» **WRITTEN TASK**: Set down the rows again without any change, beginning at the line that contains "Task: Expand the p4-java stream tree node" and stopping after the line that contains "Action: click(x=262, y=131)".

» **DATA LISTING**:
──────

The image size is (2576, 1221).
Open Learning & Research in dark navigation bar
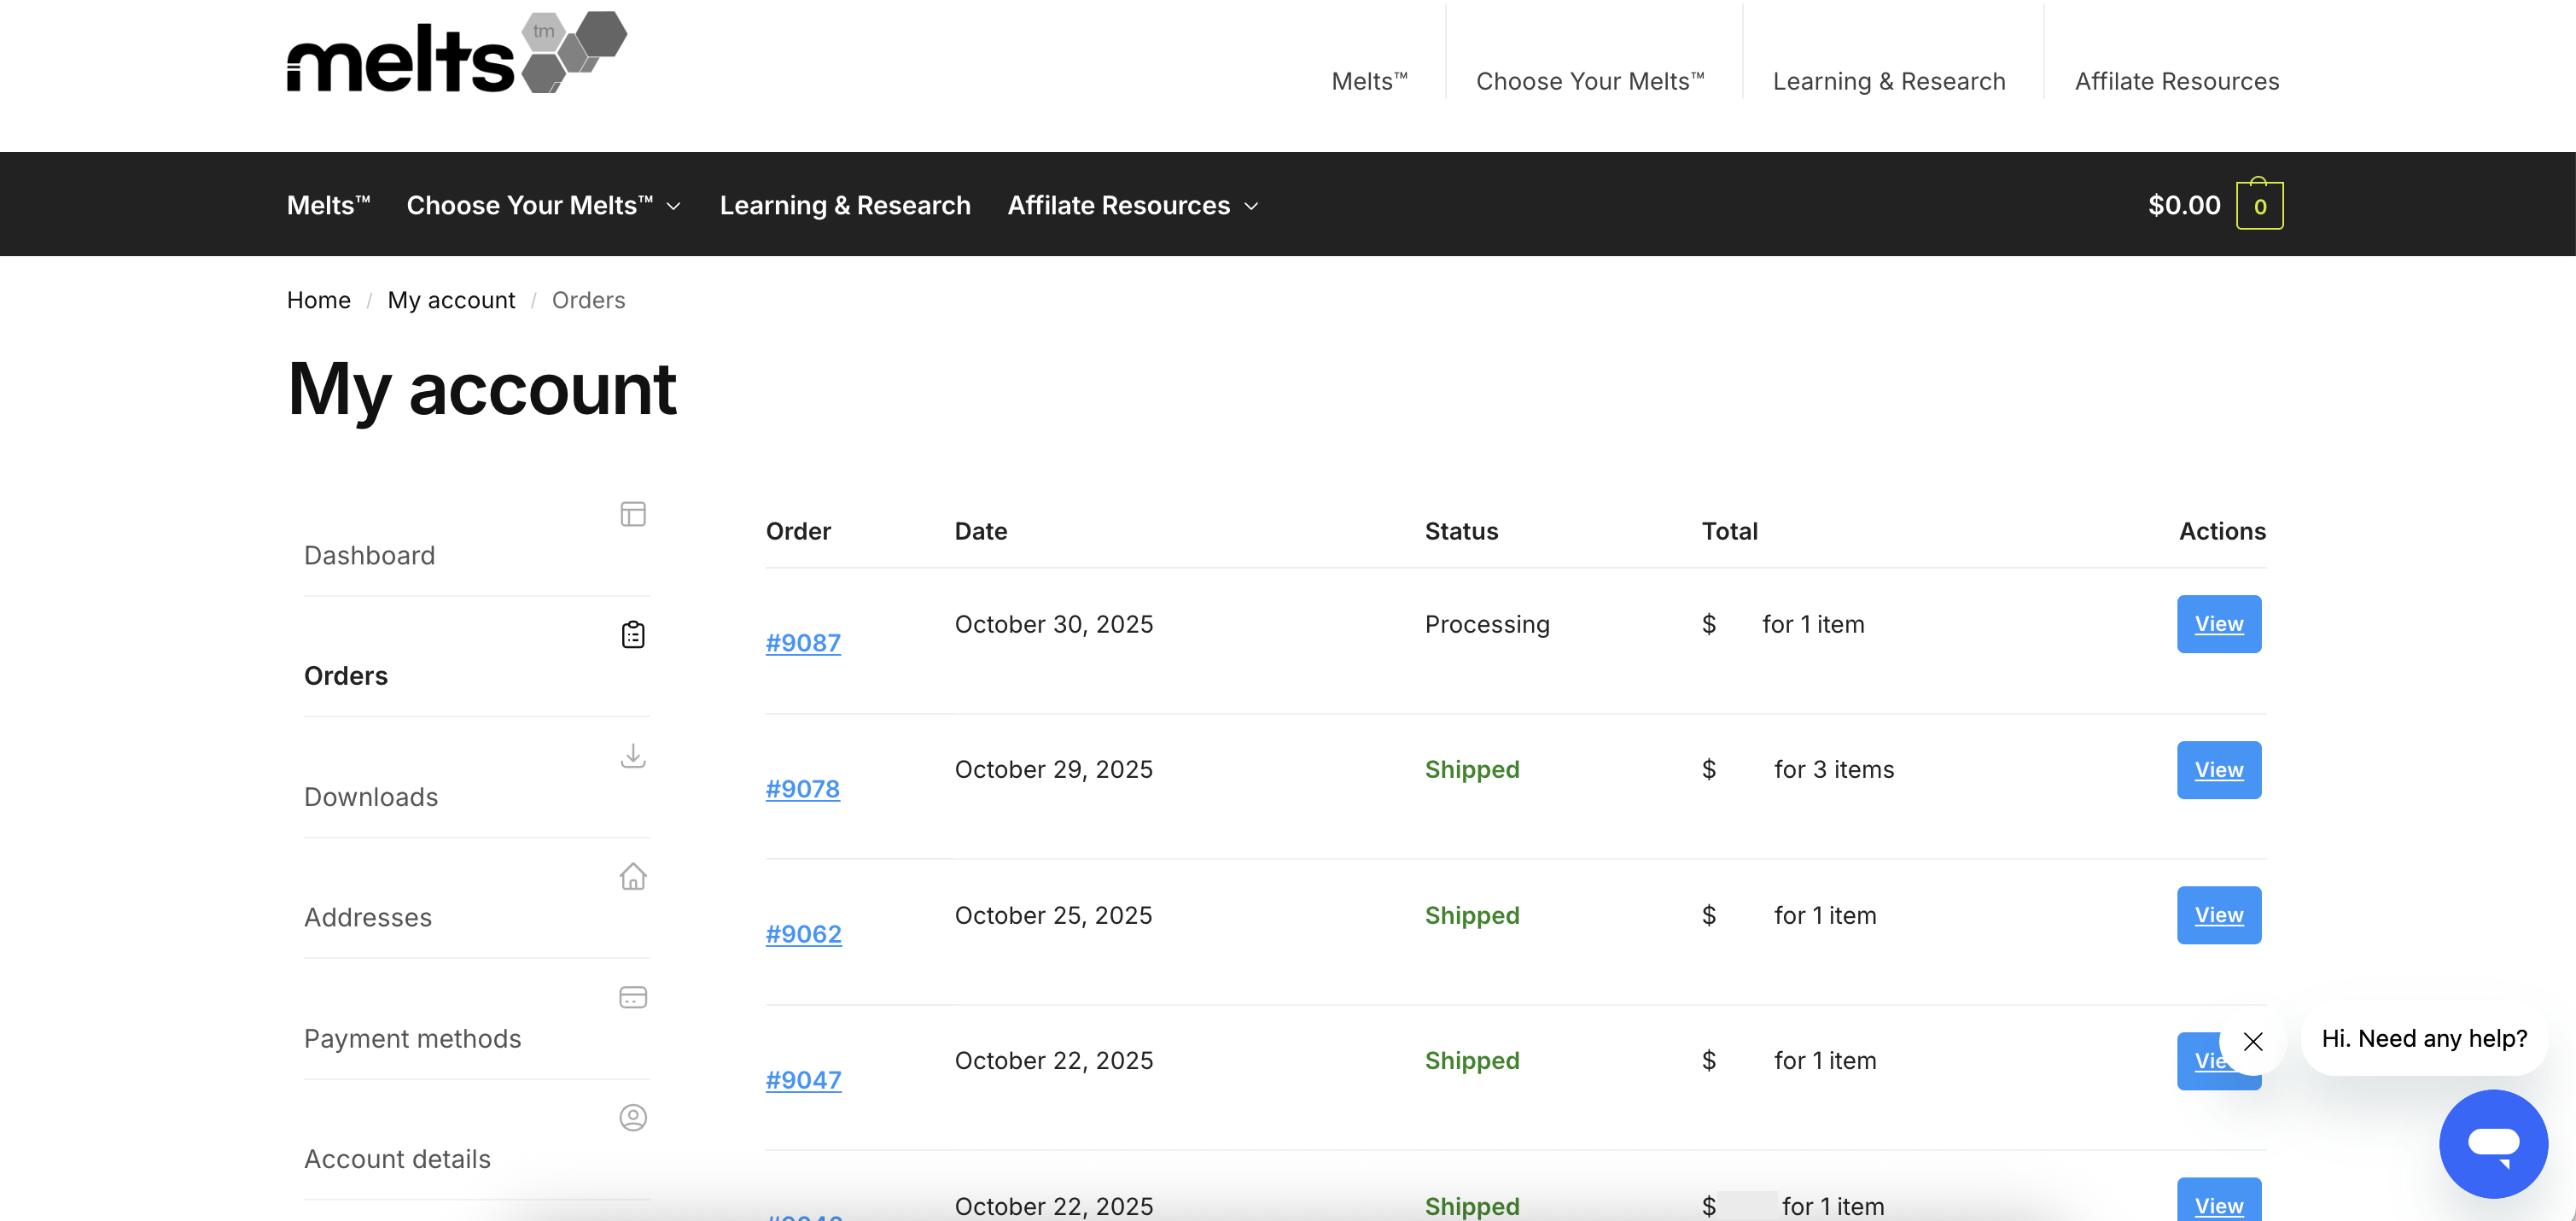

──────

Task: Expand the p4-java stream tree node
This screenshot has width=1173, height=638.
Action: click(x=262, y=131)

──────

» **CORRECT ANSWER**:
Task: Expand the p4-java stream tree node
This screenshot has width=1173, height=638.
Action: click(x=262, y=131)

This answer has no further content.